Work item
Of all the lines below, output only those starting at the one with "Task: Click the nccl CPU cross for reduce" and ending at the one with "Image resolution: width=1070", both ends included, exactly as written.

Supplied records

=== Section Start ===

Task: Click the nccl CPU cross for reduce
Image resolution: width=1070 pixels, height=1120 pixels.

=== Section End ===
=== Section Start ===

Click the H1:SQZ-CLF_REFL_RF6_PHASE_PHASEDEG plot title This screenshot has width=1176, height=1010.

=== Section End ===
=== Section Start ===

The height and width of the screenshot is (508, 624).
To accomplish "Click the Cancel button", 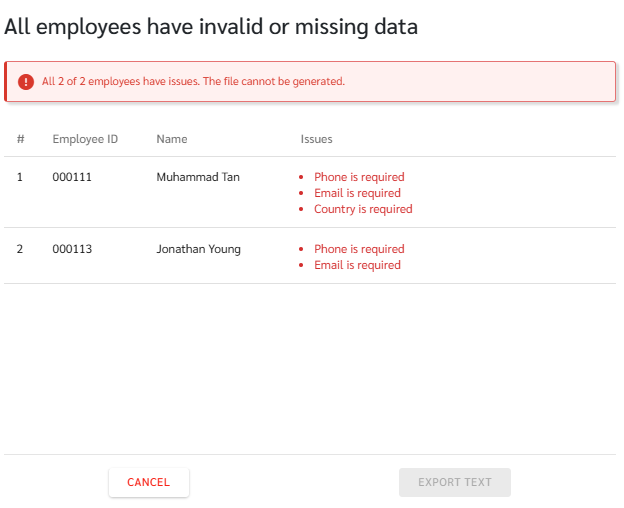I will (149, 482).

=== Section End ===

Task answer
Task: Click the nccl CPU cross for reduce
Image resolution: width=1070 pixels, height=1120 pixels.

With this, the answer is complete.